### Problem statement
Copying starts at the line containing "The height and" and stops after the last line of the records; each line is repeated exactly, and pictures are skipped.

*** Data excerpts

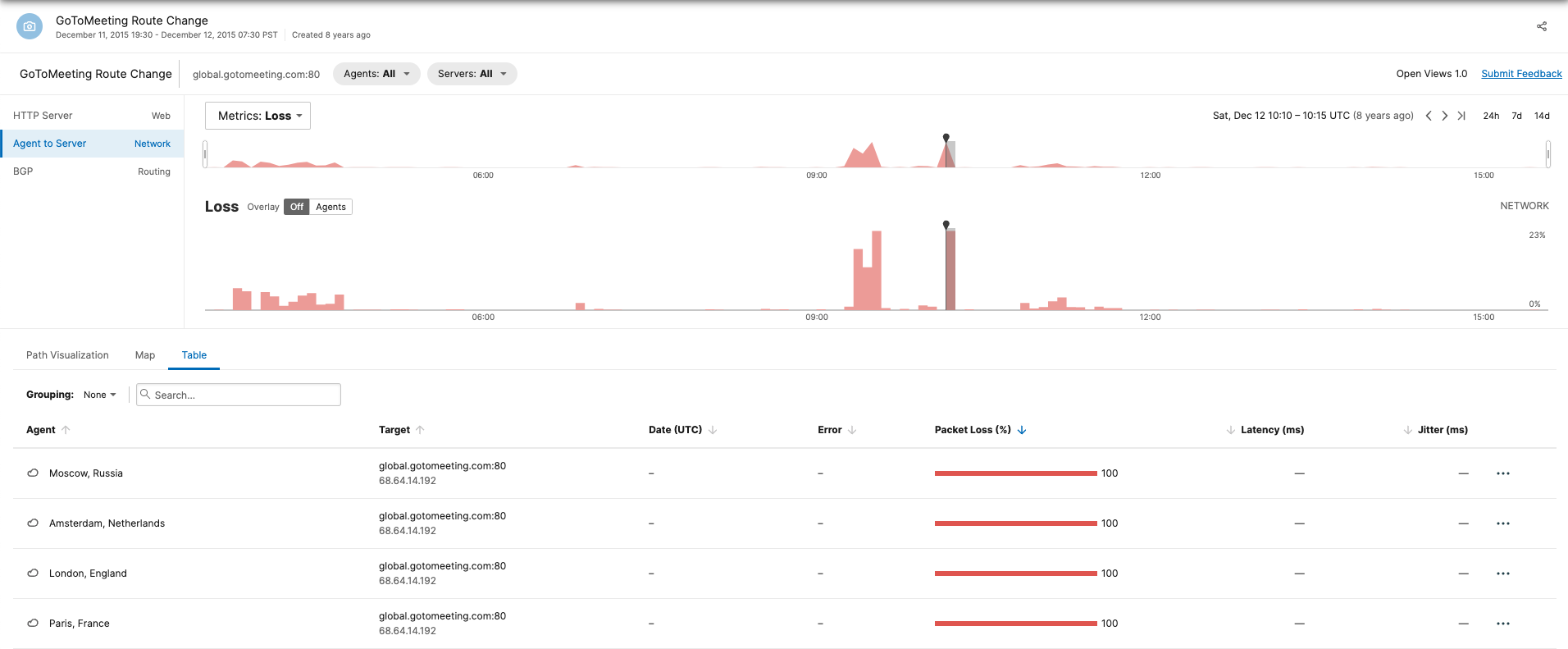The image size is (1568, 649).
Task: Click the Packet Loss sort arrow
Action: coord(1022,430)
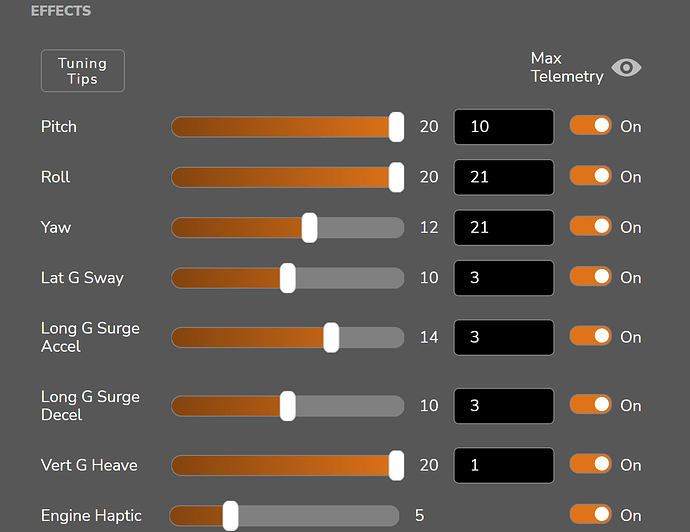
Task: Click the Lat G Sway slider track
Action: (287, 278)
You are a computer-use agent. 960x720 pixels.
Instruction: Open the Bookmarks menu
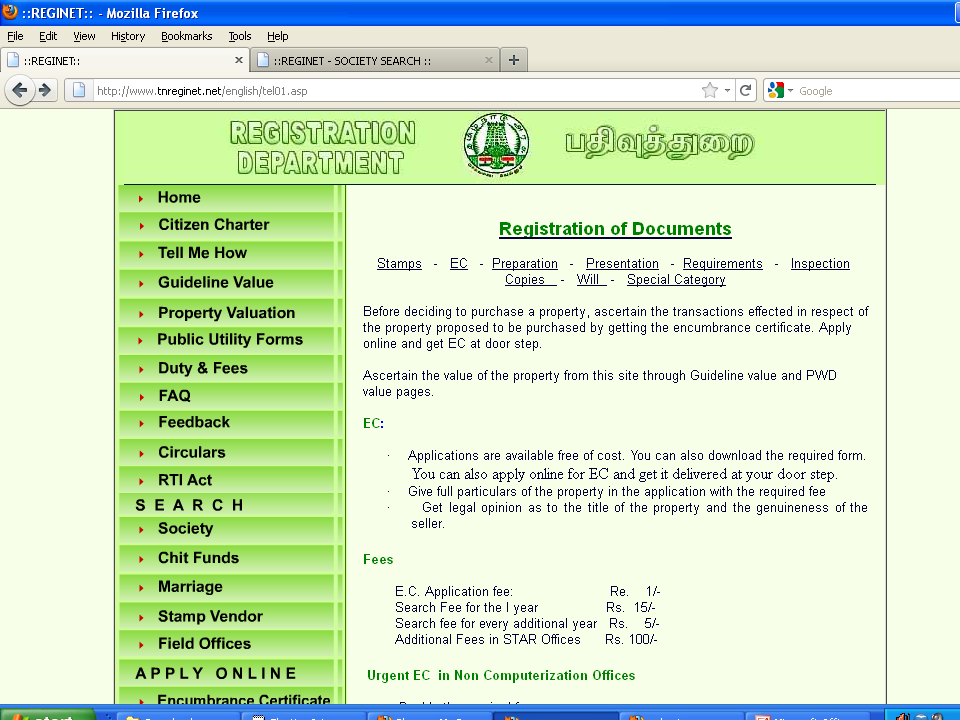186,36
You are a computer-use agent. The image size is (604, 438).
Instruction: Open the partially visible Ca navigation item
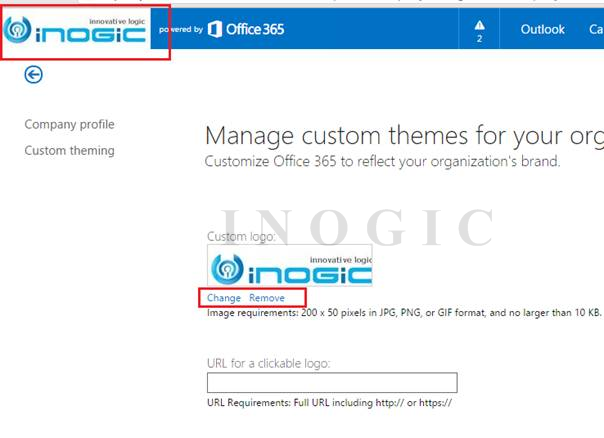[x=596, y=29]
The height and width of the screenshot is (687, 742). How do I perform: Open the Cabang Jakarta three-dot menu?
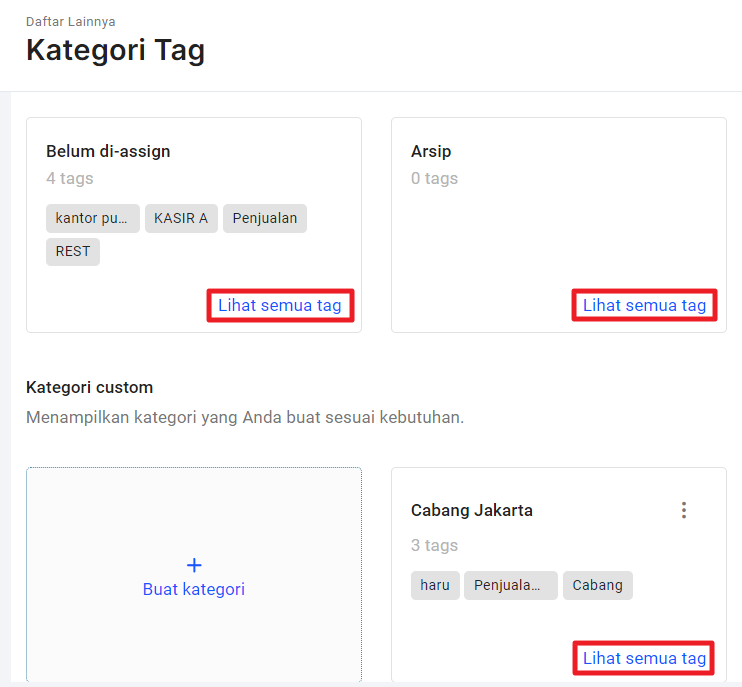683,510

******

### Result below
The height and width of the screenshot is (687, 742). How do I perform: Open the Cabang Jakarta three-dot menu?
683,510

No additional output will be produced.